_Information:_
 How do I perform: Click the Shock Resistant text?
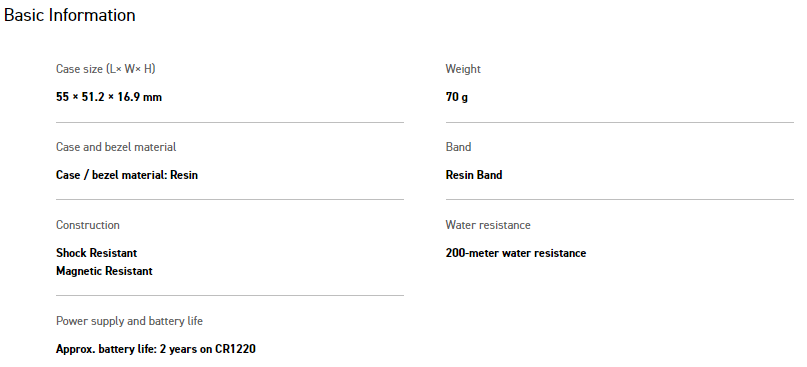click(x=96, y=253)
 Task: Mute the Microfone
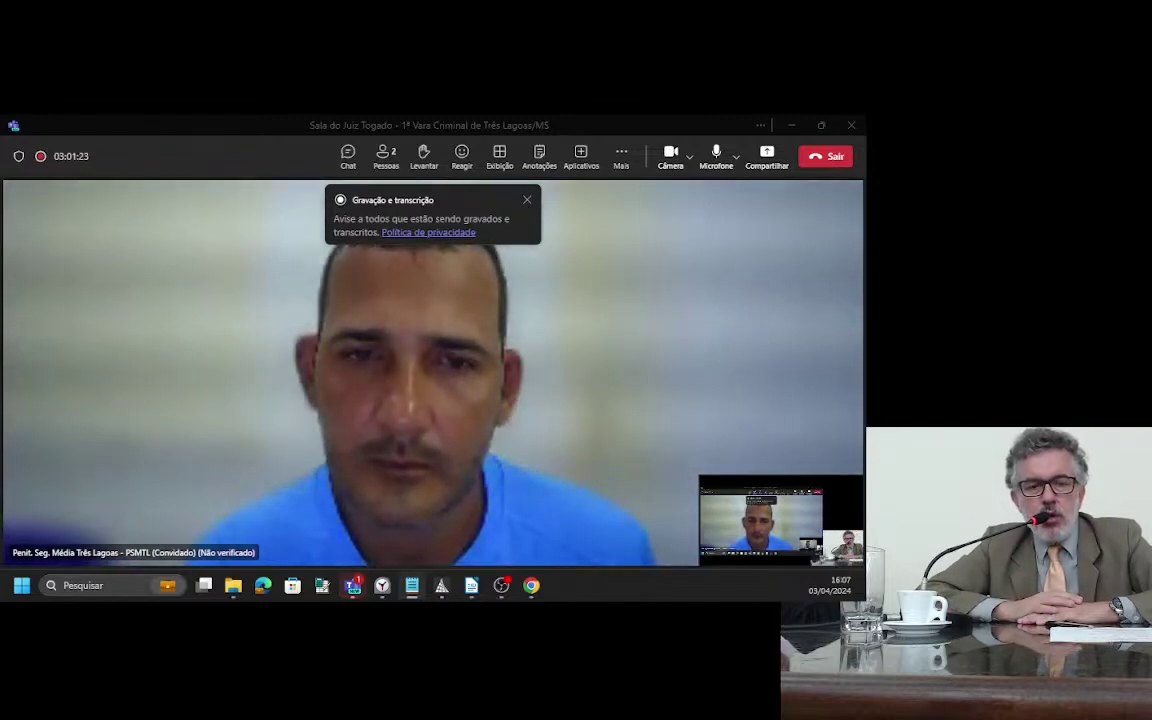tap(716, 156)
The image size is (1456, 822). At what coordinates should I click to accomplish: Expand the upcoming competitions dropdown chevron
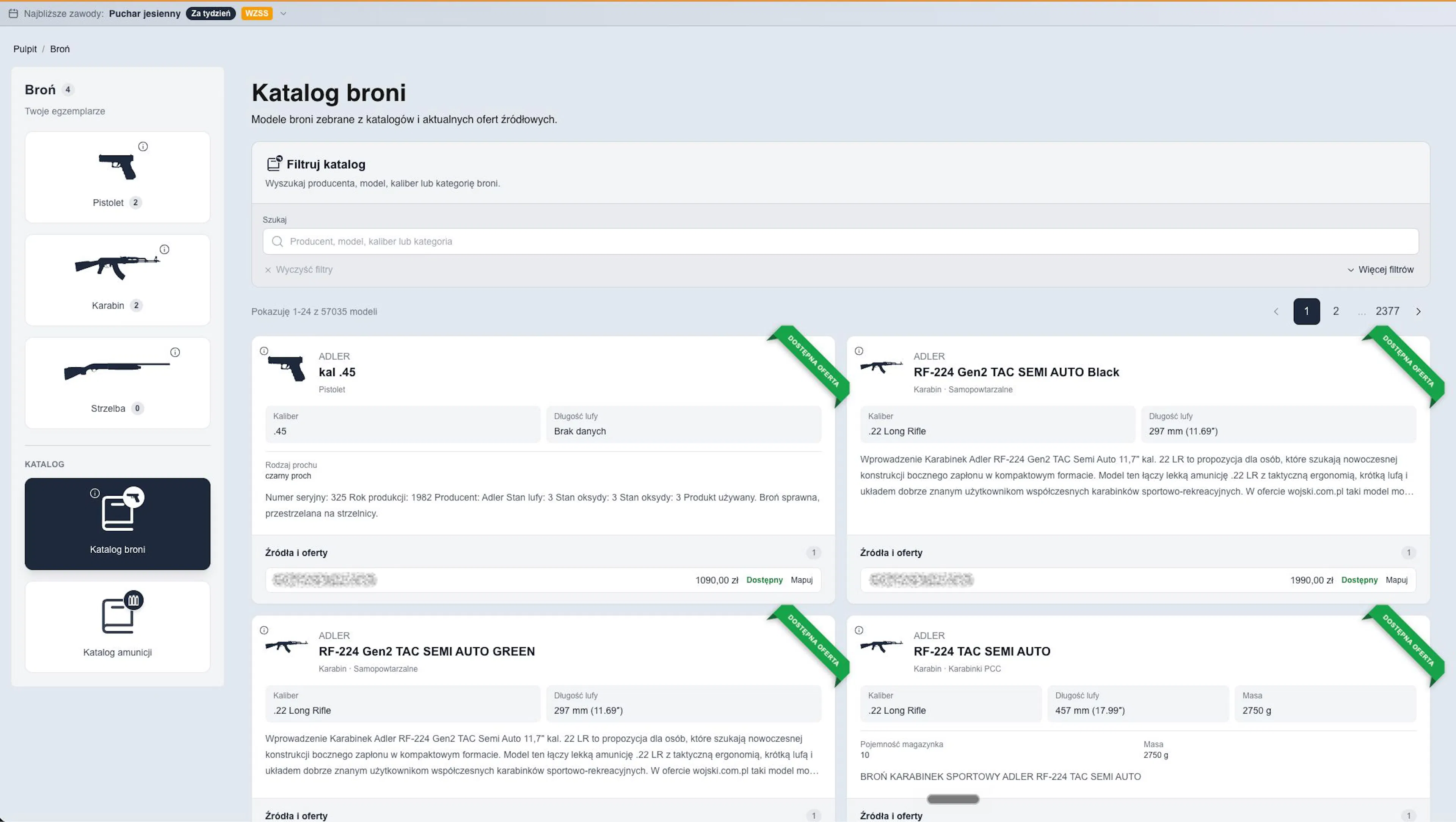tap(283, 14)
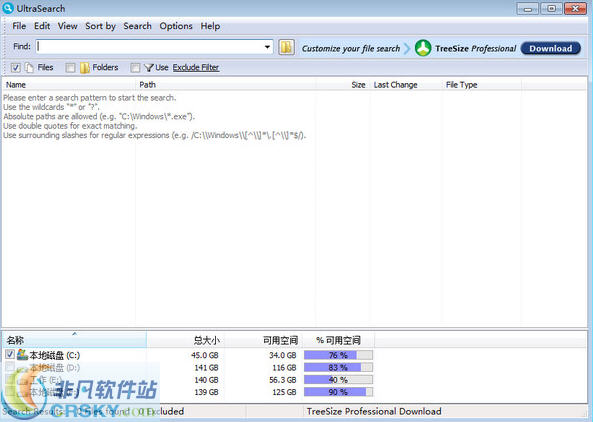Viewport: 593px width, 422px height.
Task: Click the blue arrow after Customize your file search
Action: click(407, 48)
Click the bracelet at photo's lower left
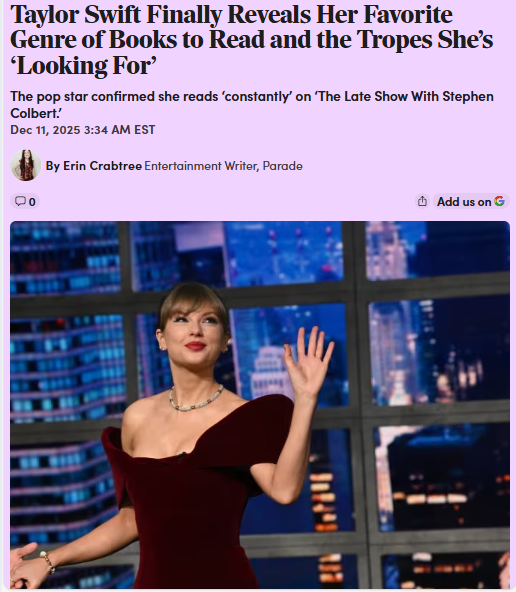516x592 pixels. [x=48, y=561]
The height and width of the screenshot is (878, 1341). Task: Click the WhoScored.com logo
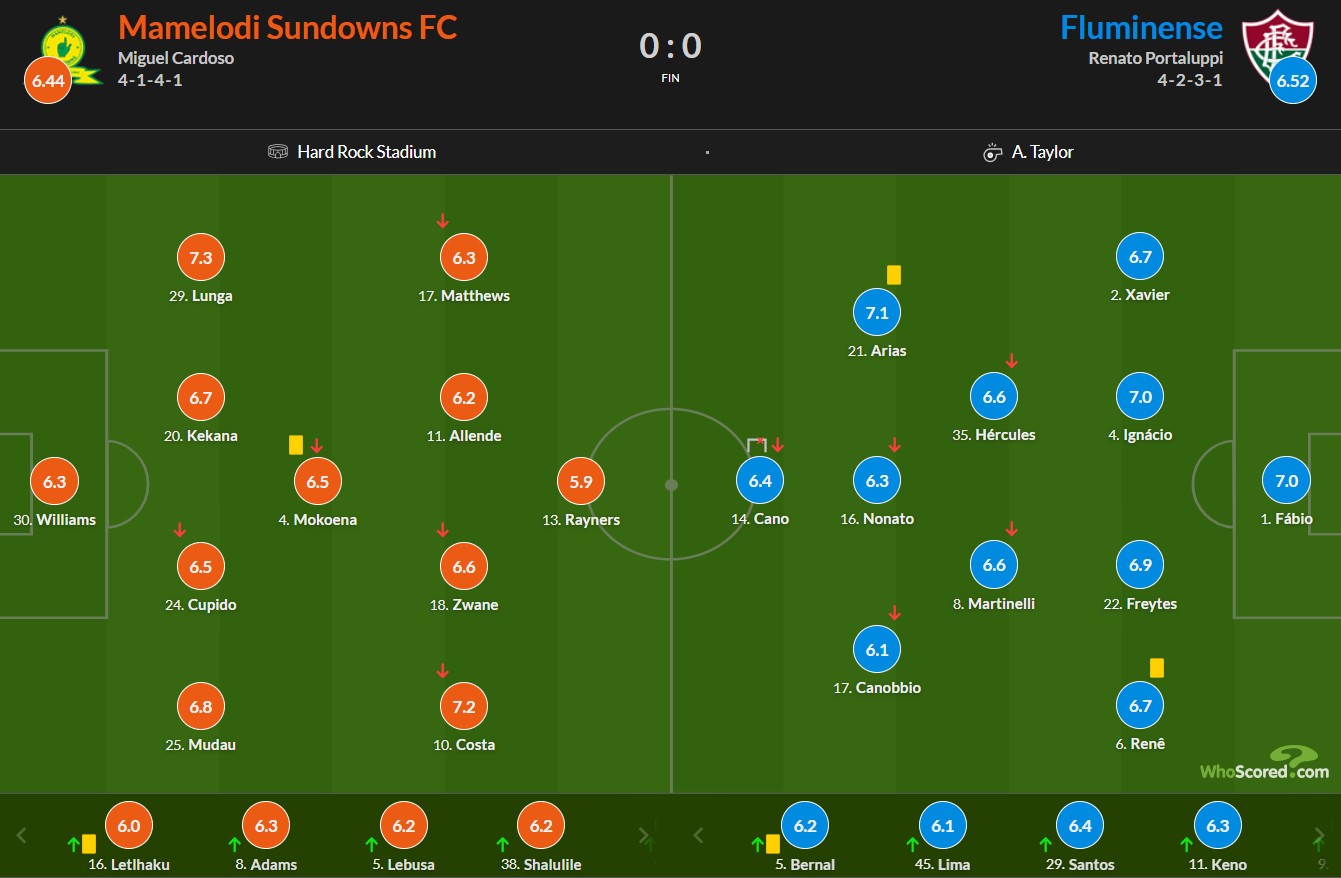pyautogui.click(x=1266, y=763)
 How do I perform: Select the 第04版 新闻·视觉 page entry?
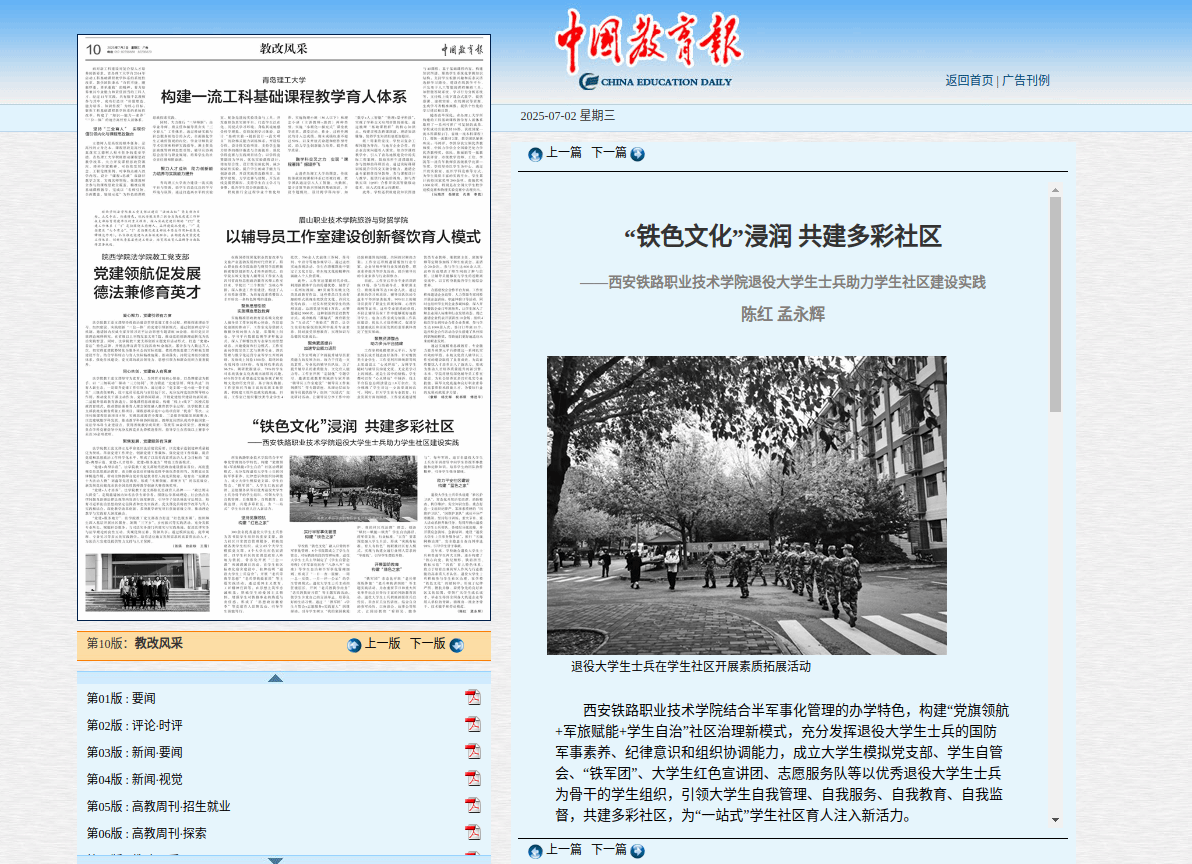(135, 779)
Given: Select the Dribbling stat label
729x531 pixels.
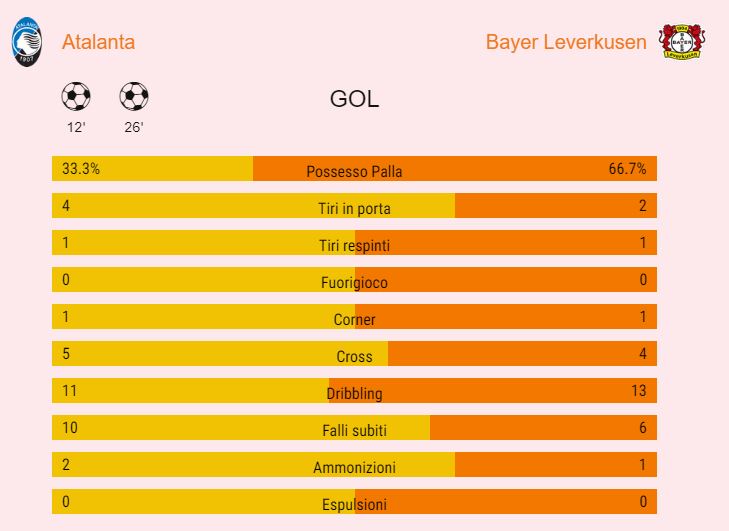Looking at the screenshot, I should click(x=354, y=394).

_The problem:_
Give the complete material again, exactly as written. Do not include the pictures.

_Written solution:_
 How do I perform: Click the Shock Resistant text?
click(x=96, y=253)
 Task: Mute the Microfone
tap(716, 156)
The image size is (1456, 822). At what coordinates should I click to accomplish: Expand the upcoming competitions dropdown chevron
tap(283, 14)
Viewport: 593px width, 422px height.
Task: Click the blue arrow after Customize your file search
Action: click(407, 48)
Click the bracelet at photo's lower left
516x592 pixels. [x=48, y=561]
The height and width of the screenshot is (878, 1341). Task: Click the WhoScored.com logo
pyautogui.click(x=1266, y=763)
 How do I perform: Select the 第04版 新闻·视觉 page entry?
(135, 779)
Given: Select the Dribbling stat label
729x531 pixels.
Looking at the screenshot, I should click(x=354, y=394).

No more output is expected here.